I due colleghi su citati mi criticano per non aver tentato le vie naturali per l’alimentazione sfruttando i residui (e quanto mai imperfetti) automatismi di deglutizione, ma tutti i neurologi sanno bene, e mi conforta in ciò il parere del Presidente della SINPE (Società  italiana per la nutrizione enterale e parenterale), che non sarebbero in grado di fornire un apporto nutritivo sufficiente e che esporrebbero Eluana a gravi rischi di broncopolmonite ab ingestis.
In realtà, come è ben chiaro, il vero problema non è di natura scientifica e  le osservazioni dei colleghi neurologi hanno sin dall’inizio avuto un carattere meramente strumentale, cioè sono stati tentativi di bloccare con qualsiasi mezzo l’attuazione del decreto della Corte di appello di Milano.
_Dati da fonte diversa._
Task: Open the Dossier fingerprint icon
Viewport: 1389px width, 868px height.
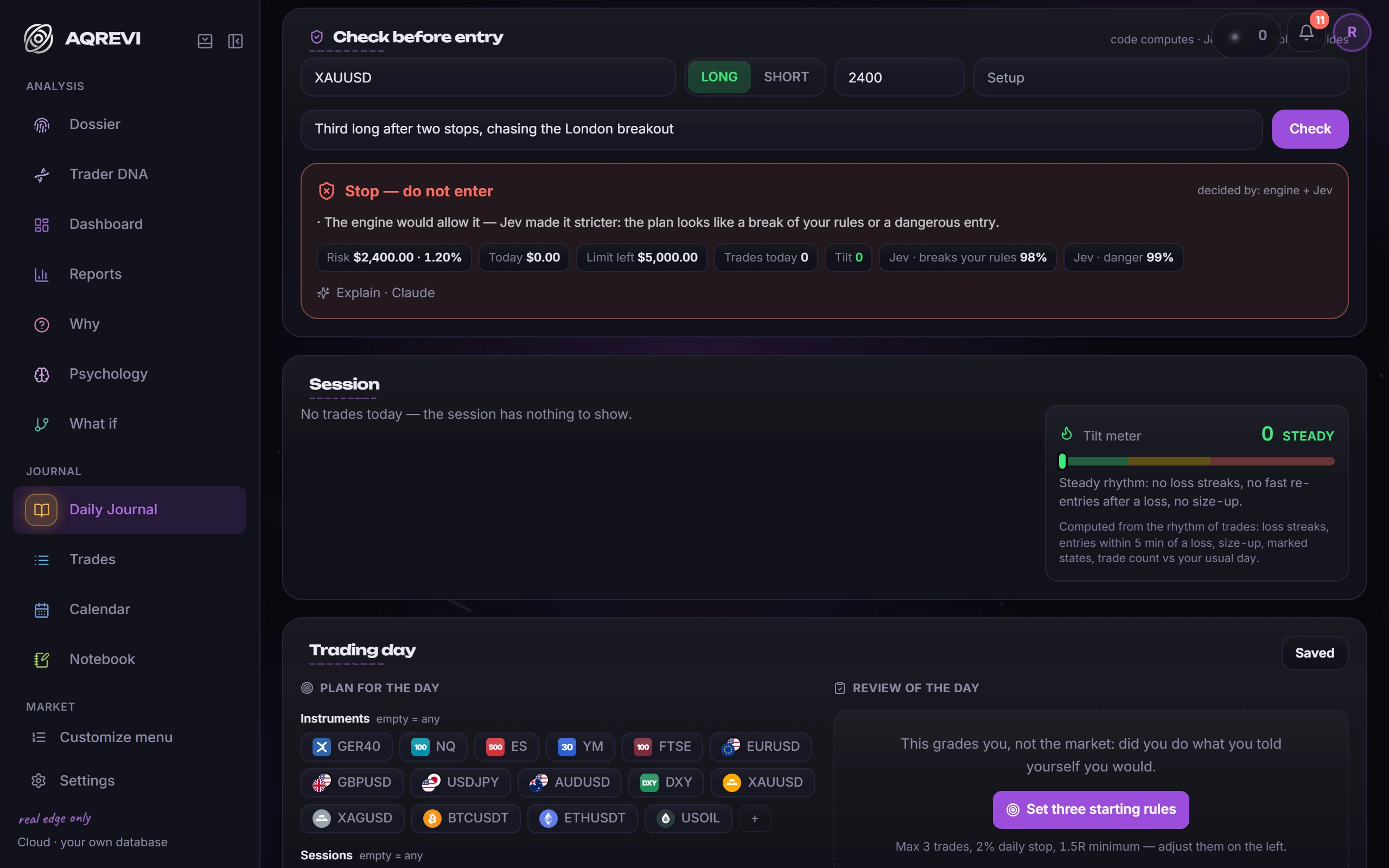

Il vero problema è, naturalmente, di natura morale: la questione di fondo è se il bene-vita sia o non disponibile. Il filosofo e caro amico Maurizio Mori, in un denso libretto sul caso Englaro apparso assai tempestivamente ma lontanissimo dall’essere un instant book, in quanto condensa oltre un ventennio di riflessione, sostiene – e il comportamento degli avversari sembra dargli ragione – che in questo caso cruciale è in gioco un intero paradigma morale (D’Agostino parlerebbe piuttosto di un modello antropologico), che egli chiama ippocratico, fondato sul principio di sacralità della vita (umana), inteso non come semplice divieto di uccidere, ma come rispetto per il finalismo intrinseco e come soggezione di fronte al mistero della vita. Egli sostiene che questo paradigma – che fa risalire ad una antica religiosità precristiana – ha sotteso la pratica medica da due millenni a questa parte, ma che ora viene messo in crisi dall’emergenza di un nuovo paradigma, che Mori chiama provvisoriamente bioetico, nel quale non si riconosce il carattere sacrale/misterioso della vita umana, si distingue tra vita biologica e vita vissuta o biografica e si nega il carattere finalistico della natura.
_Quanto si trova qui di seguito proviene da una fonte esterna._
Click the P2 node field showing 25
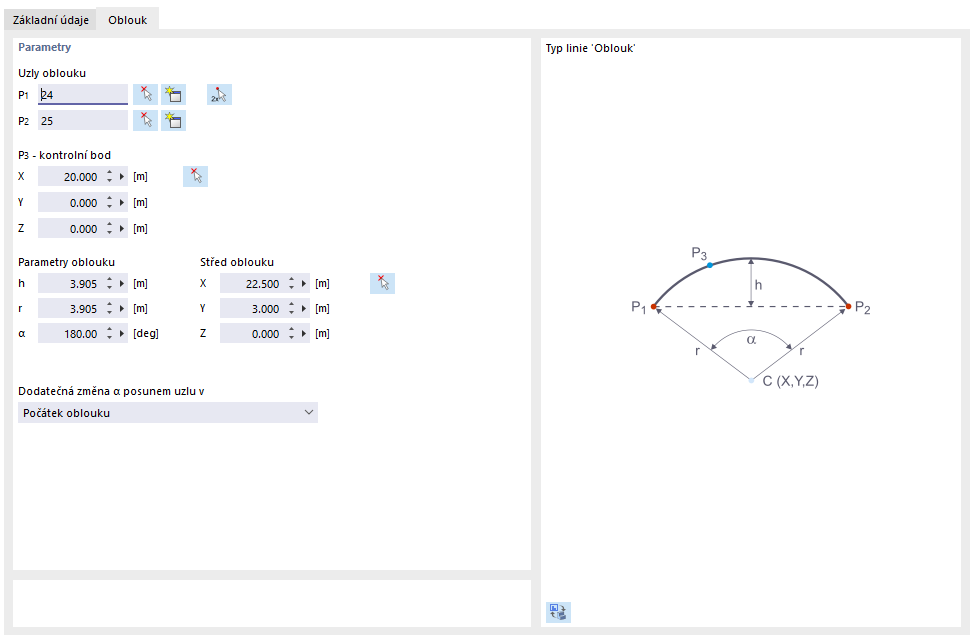This screenshot has width=974, height=639. click(x=83, y=121)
Non è questa la sede per discutere in modo approfondito di questi temi difficili. La forza e la passione con cui i nostri avversari si battono prova quanto essi ritengano essenziale evitare una sconfitta che di fatto è già avvenuta. Essi paventano che la loro  sconfitta faccia perdere alla medicina la sua dignità, il suo antico ruolo quasi-sacerdotale, apra la porta ad ogni abuso, in particolare alla temutissima eutanasia (anzi, attuare il decreto della Corte sarebbe già un gesto eutanasico) nonché alla non meno temuta eugenica. Non si rendono conto che la loro difesa di una posizione, pur antica e rispettabile, una volta trasposta nel contesto scientifico e politico odierno, è causa del tanto deprecato (a parole) accanimento terapeutico e costituisce  grave ostacolo per lo sviluppo di una medicina attenta alla qualità della vita e al valore, questo sì irrinunciabile, della libertà di ogni cittadino di una società retta da un ordinamento liberale e democratico.

*Carlo Alberto Defanti, medico di Eluana, primario neurologo emerito ospedale di Niguarda, milano.